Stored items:
────────────────────

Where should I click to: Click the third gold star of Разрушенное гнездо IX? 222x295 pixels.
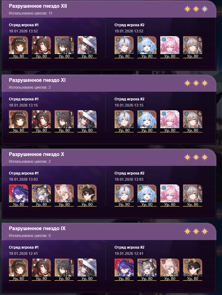(204, 231)
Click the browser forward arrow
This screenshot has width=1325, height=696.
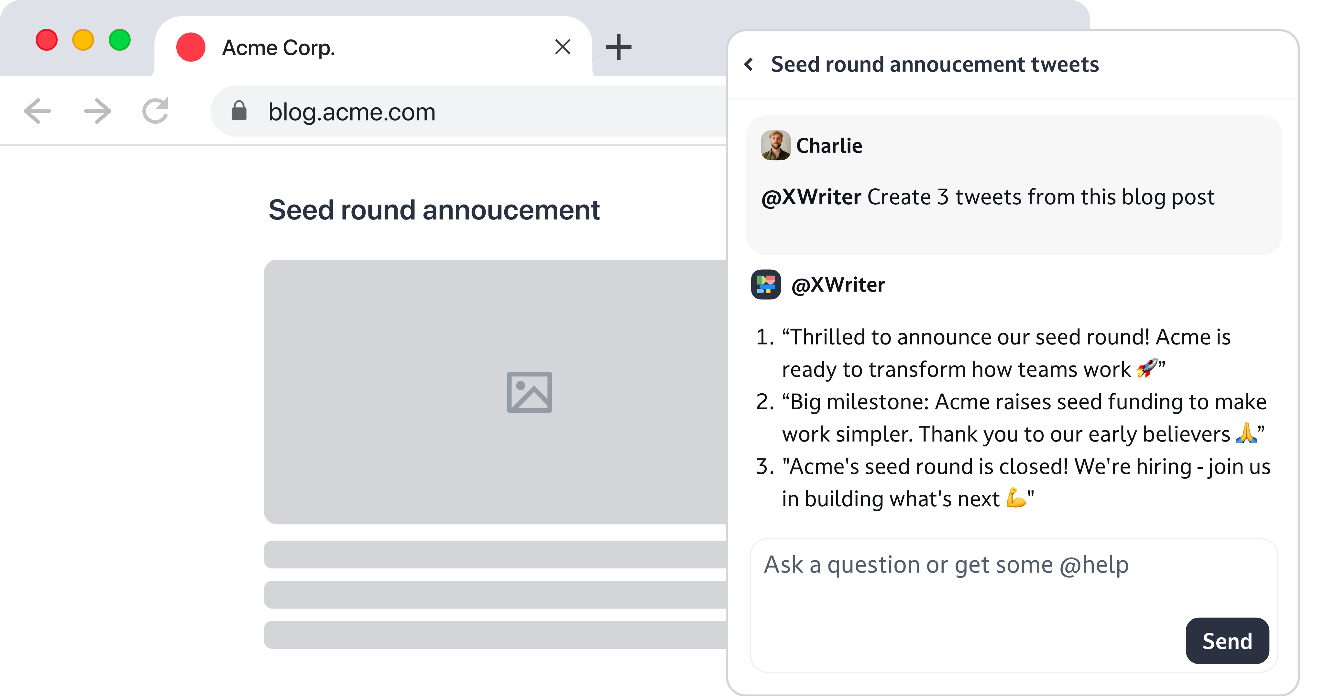97,111
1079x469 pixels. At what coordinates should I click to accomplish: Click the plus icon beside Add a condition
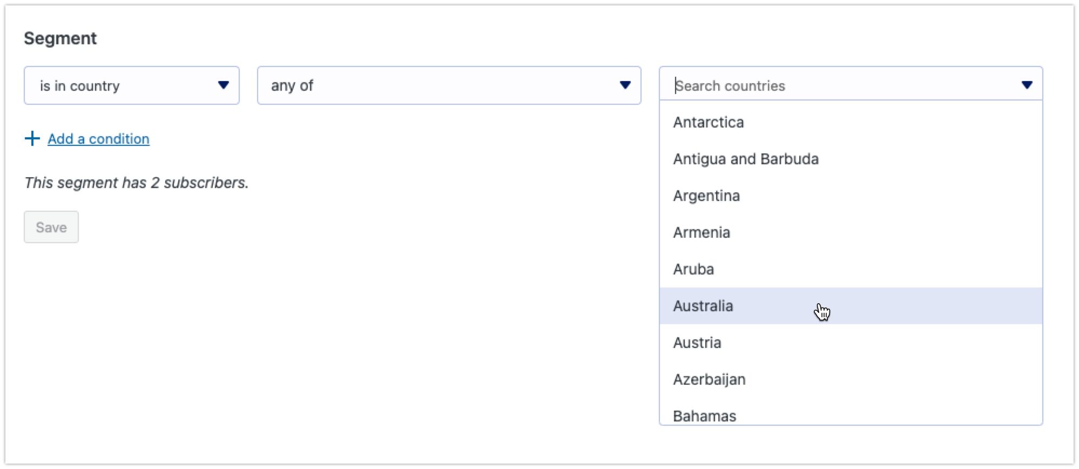click(x=32, y=139)
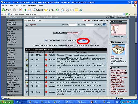The height and width of the screenshot is (104, 138).
Task: Click the Print icon in toolbar
Action: (x=68, y=10)
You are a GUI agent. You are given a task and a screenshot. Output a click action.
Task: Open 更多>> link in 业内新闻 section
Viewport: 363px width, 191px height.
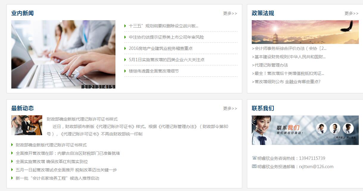coord(230,13)
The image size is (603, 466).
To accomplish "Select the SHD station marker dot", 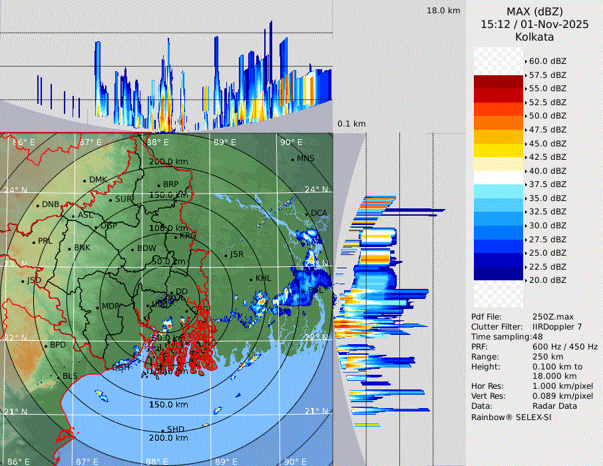I will (x=163, y=430).
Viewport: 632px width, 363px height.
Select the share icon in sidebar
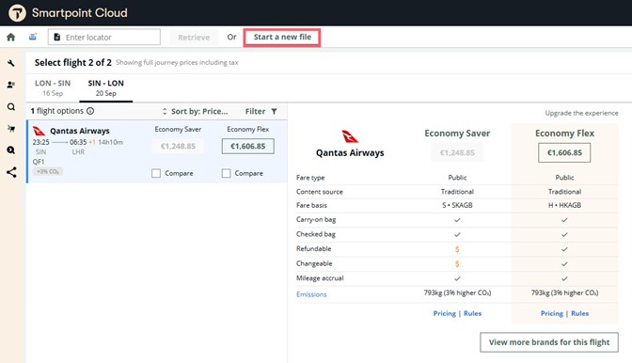pyautogui.click(x=11, y=172)
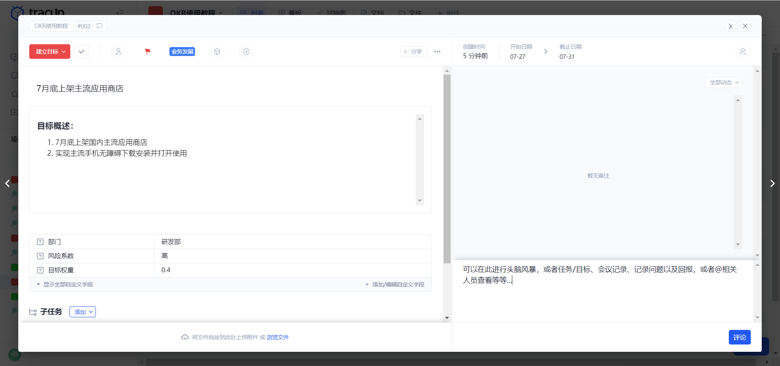Click the collapse panel icon beside close
The image size is (780, 366).
pos(730,26)
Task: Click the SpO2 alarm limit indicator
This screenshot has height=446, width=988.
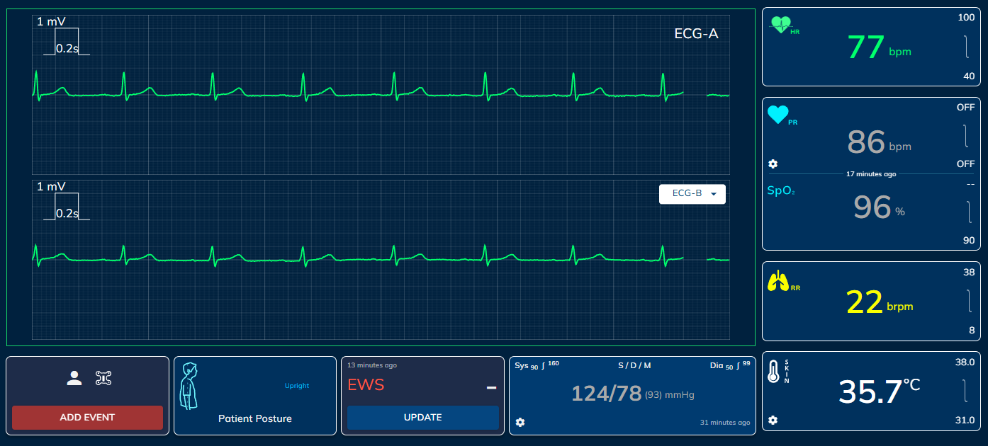Action: pos(968,212)
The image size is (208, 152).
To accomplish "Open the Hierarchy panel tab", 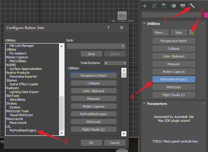I will (164, 6).
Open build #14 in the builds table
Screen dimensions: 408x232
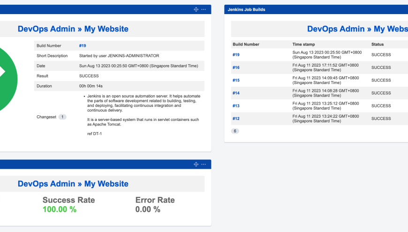point(236,93)
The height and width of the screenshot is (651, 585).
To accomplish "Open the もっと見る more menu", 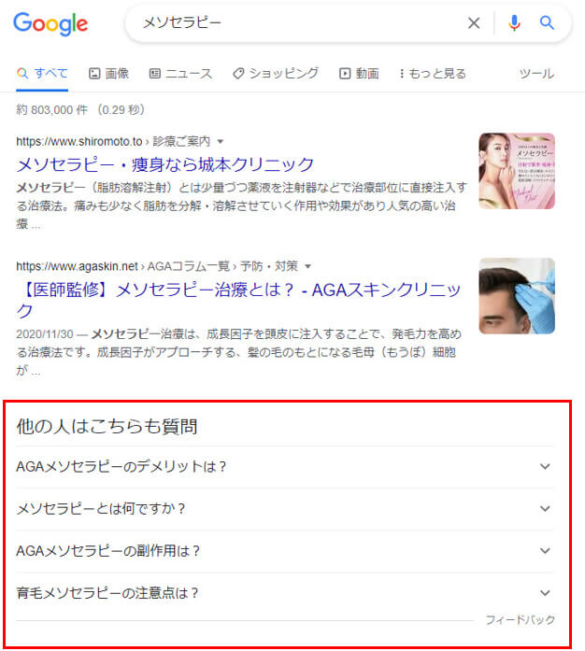I will pyautogui.click(x=433, y=74).
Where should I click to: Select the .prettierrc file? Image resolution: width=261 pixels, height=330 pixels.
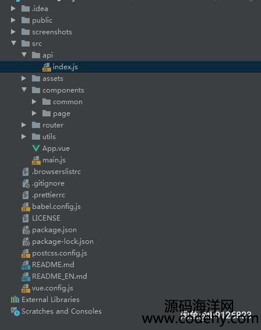tap(49, 196)
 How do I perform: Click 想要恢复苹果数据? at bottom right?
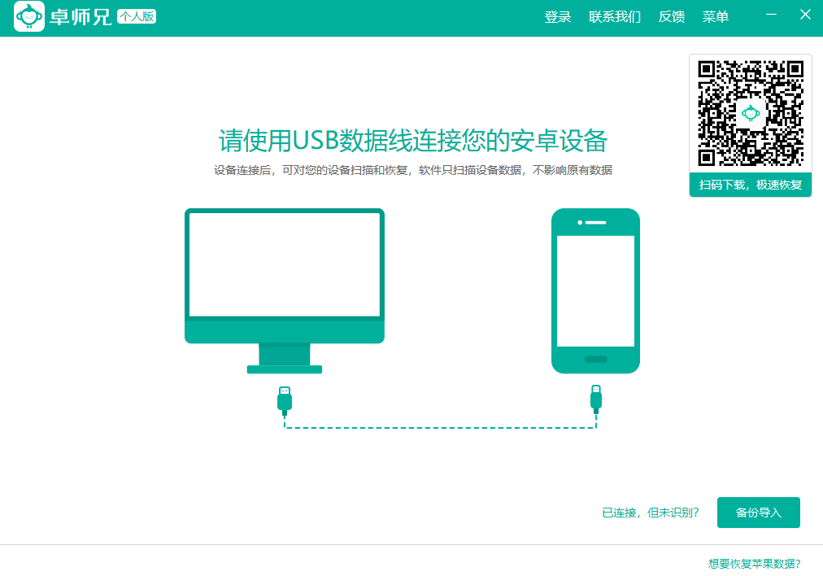click(x=756, y=563)
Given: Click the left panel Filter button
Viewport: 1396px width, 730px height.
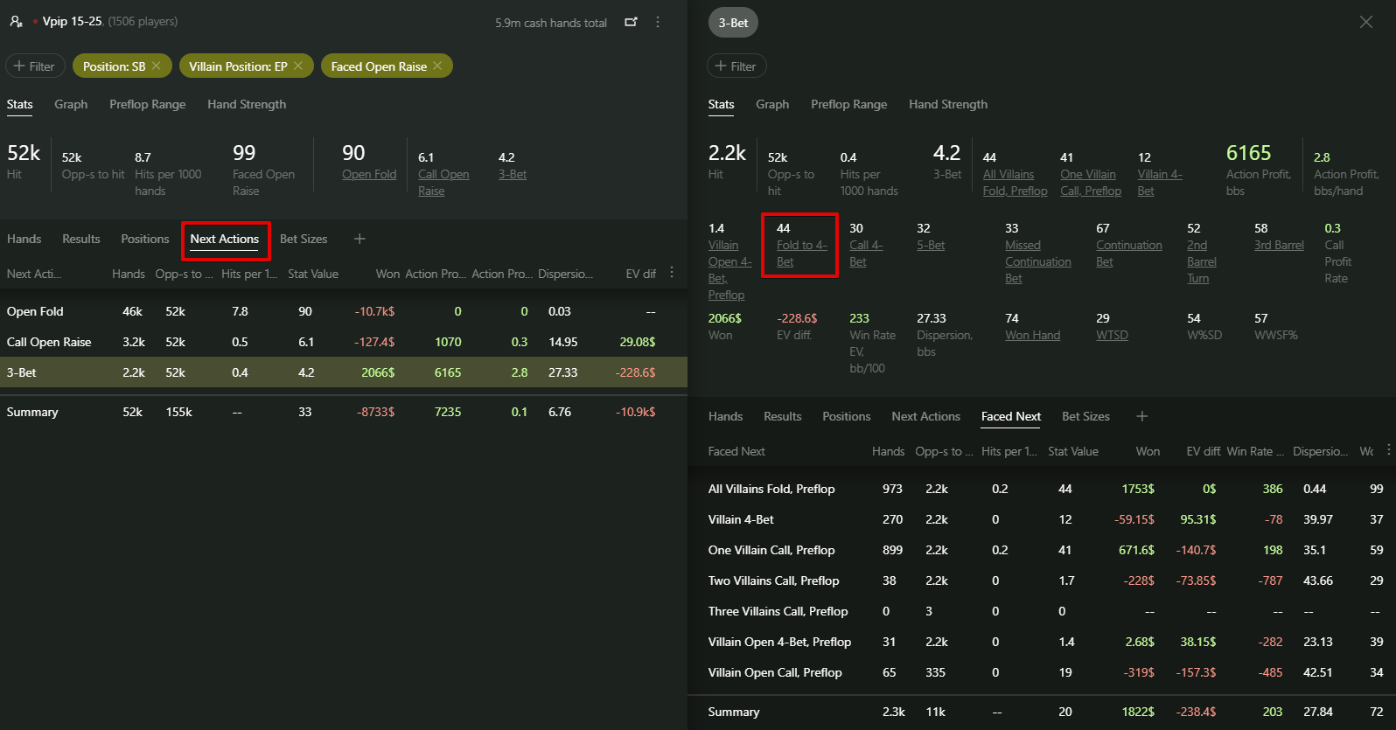Looking at the screenshot, I should [x=35, y=66].
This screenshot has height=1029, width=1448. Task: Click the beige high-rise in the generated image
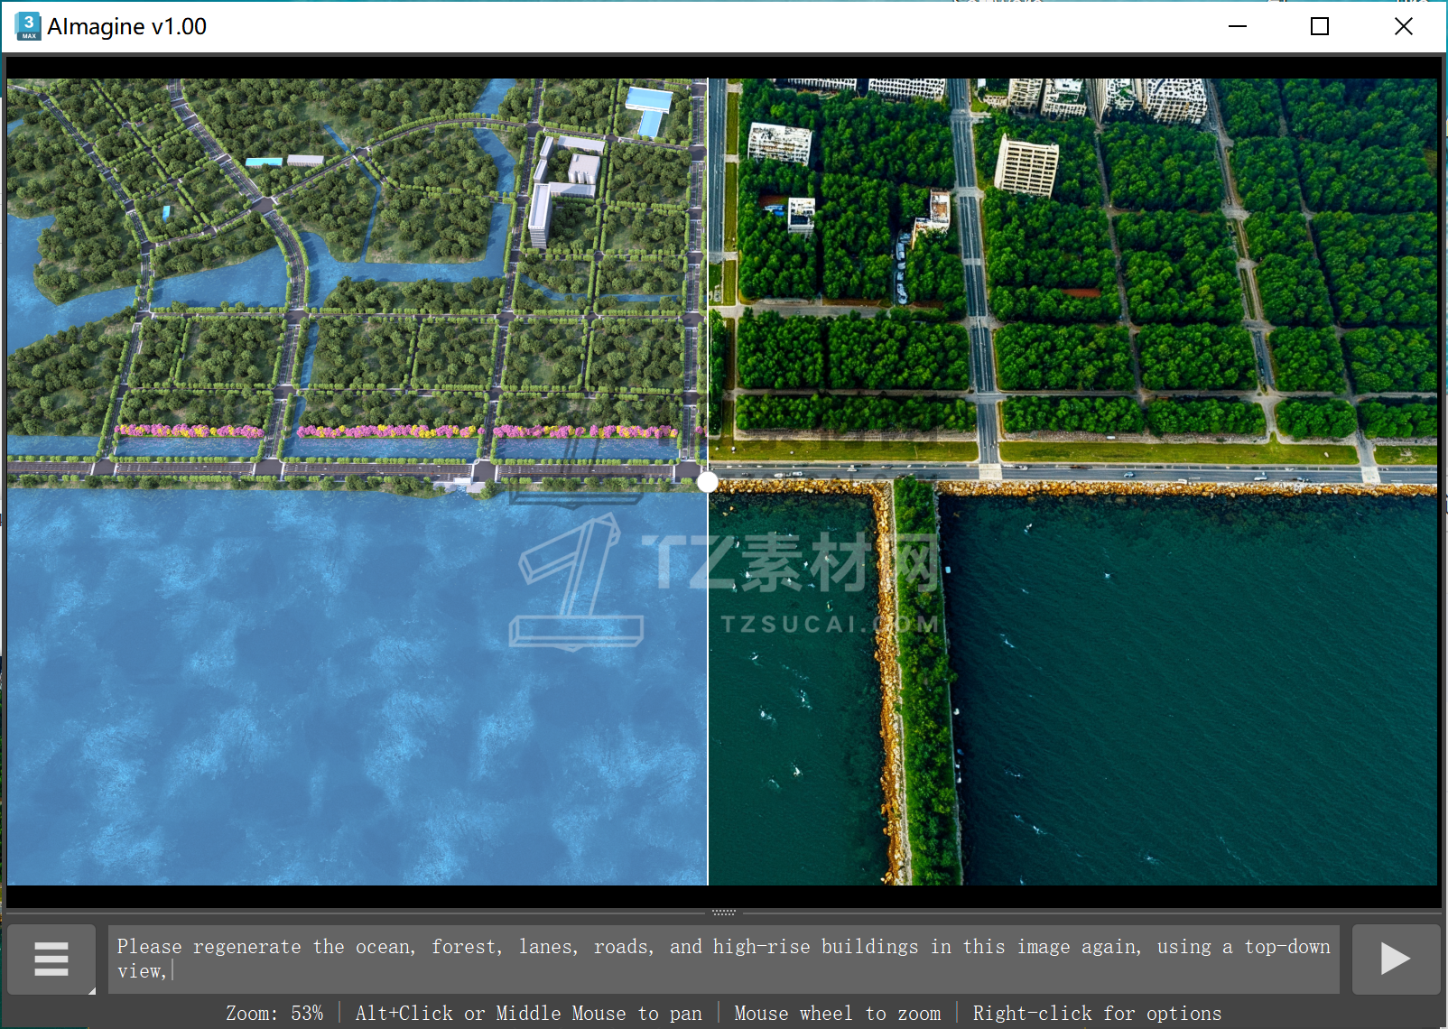(1026, 167)
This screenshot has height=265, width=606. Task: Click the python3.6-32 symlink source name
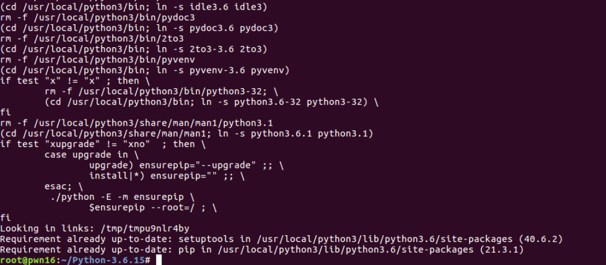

────────────────────

_Your assignment_. Which lines run from the one holding "Viewport: 1396px width, 730px height." through the end of the records? Reproduce them word for word, both ends included, with no pictures.

_Written response_.
Viewport: 1396px width, 730px height.
Looking at the screenshot, I should [x=35, y=66].
This screenshot has height=1029, width=1448. Task: Click the beige high-rise in the generated image
(1026, 167)
This screenshot has height=265, width=606. Task: Click the python3.6-32 symlink source name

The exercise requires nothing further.